The Source for Neurovascular News and Education

August 11, 2020


Key Points:

  • Study compares intracranial aneurysm treatment with Pipeline Flex vs Classic
  • Flex associated with reduced procedure/fluoroscopy time, radiation exposure, contrast use


The second-generation Pipeline device, known as the Flex, improves upon the Classic design, offering greater ease of use and superior procedural outcomes. Details on its performance were published online March 9, 2016, ahead of print in the Journal of NeuroInterventional Surgery.

Elizabeth J Le, MD, of the University of Maryland Medical Center (Baltimore, MD), and colleagues compared procedural outcomes between 2 groups:

  •          38 of the first 40 consecutive patients who underwent intracranial aneurysm treatment using the Pipeline Flex (Covidien)
  •          58 of the most recent 60 consecutive patients treated using the Pipeline Classic (Covidien)

“Some of the frequently encountered issues during Pipeline Classic placement include difficulty freeing the distal end of the device from a constraining capture coil, limited pushability of the delivery wire, and inability to resheath the Pipeline after partial deployment,” Dr. Le told WLNCMD in an email.

“The second-generation Pipeline Flex contains a completely redesigned delivery system, while leaving the implantable device unchanged,” she explained. “The proximal portion of the flow diverter was placed on a resheathing pad to allow for recapture and repositioning of the device after partial deployment.

“Furthermore, the distal capture coil was replaced by 2 constraining Teflon [PTFE] sleeves, which allow for increased readiness of device opening and facilitation of stent resheathing by 180-degree rotation upon device recapture,” Dr.
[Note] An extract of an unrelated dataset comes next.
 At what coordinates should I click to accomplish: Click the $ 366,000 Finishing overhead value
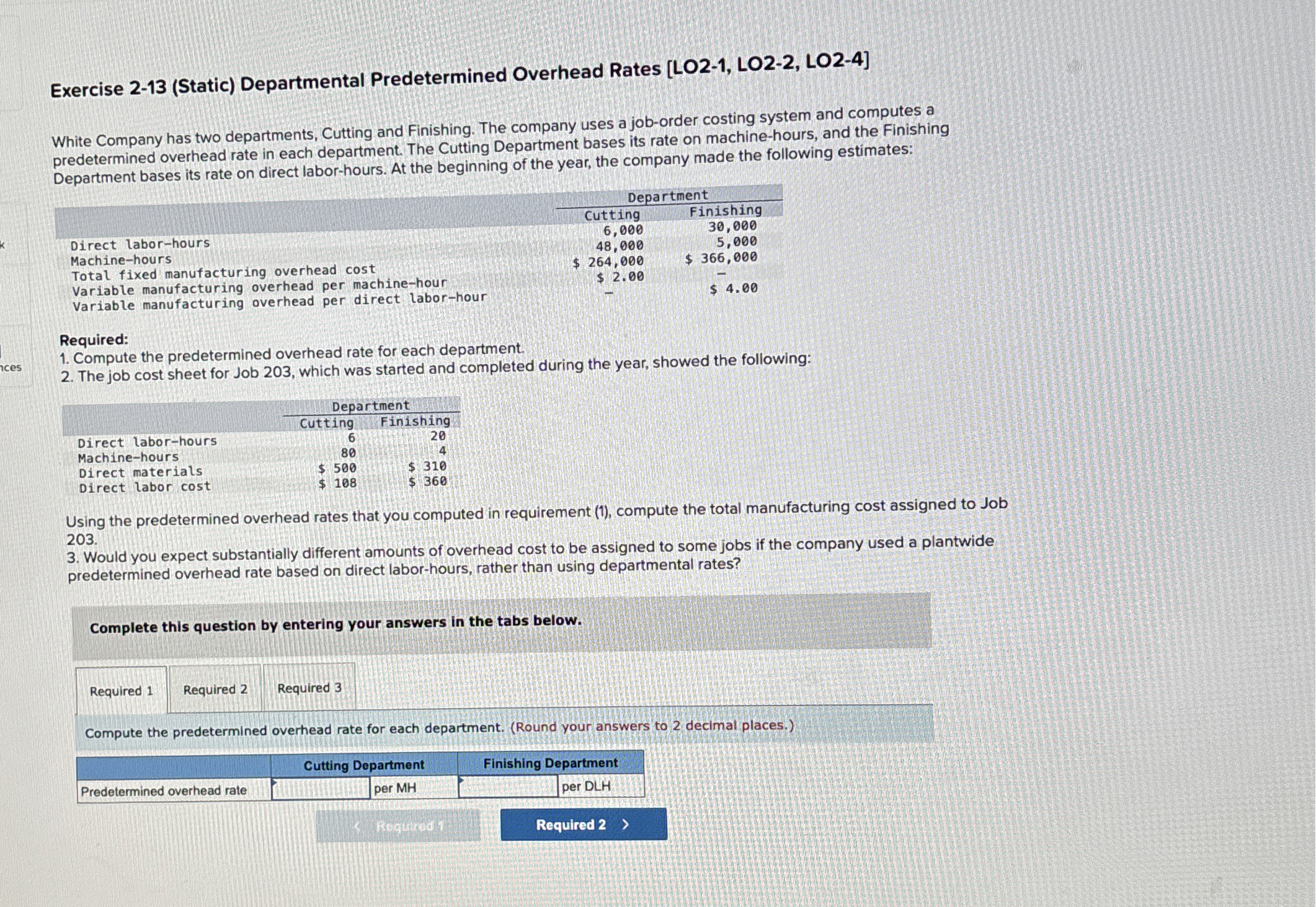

Le continued. “Finally, the pusher wire was exchanged for a larger, more robust laser-cut hypotube to enhance pushability of the device during delivery.” The new device is already in widespread use nationwide.

Both groups of patients were similar with respect to age, gender, and location of target aneurysms. Use of the Pipeline Flex was associated with decreased procedure and fluoroscopy time as well as reduced radiation exposure and contrast usage (table 1). All these factors remained significantly different between the 2 devices on multiple regression analysis.


In addition, the rate of device deployment failure was lower with the Flex device compared with the Classic device (7.1% vs. 23.9%, P = .034).

Tips for Successful Use of Flex

While the redesigned Pipeline is an improvement, Dr. Le said, “there are occasionally cases where the distal stent does not open immediately, and the guidewire does not appear to be travelling as expected. If this occurs, the device may be recaptured with the microcatheter in order to evert the PTFE sleeves or place them underneath the device, which removes their potential contribution to non-expansion of the device.” She also recommended being careful when redeploying the device after resheathing as well as not doing resheathing too often because the leading edge will no longer be protected by the PTFE and may be damaged.

While the Flex device is considered to be a superior device to the Classic, Dr. Le mentioned there may be cases when the Pipeline Classic might be preferable, such as during treatment of distal vessels that may not be able to accommodate the PTFE sleeve or tolerate the further pushing of the delivery wire needed with the new device.


  • Le EJ, Miller T, Serulle Y, et al. Use of Pipeline Flex is associated with reduced fluoroscopy time, procedure time, and technical failure compared with the first-generation Pipeline embolization device. J NeuroInterv Surg. 2016;Epub ahead of print.



  • Dr. El reports no relevant conflicts of interest.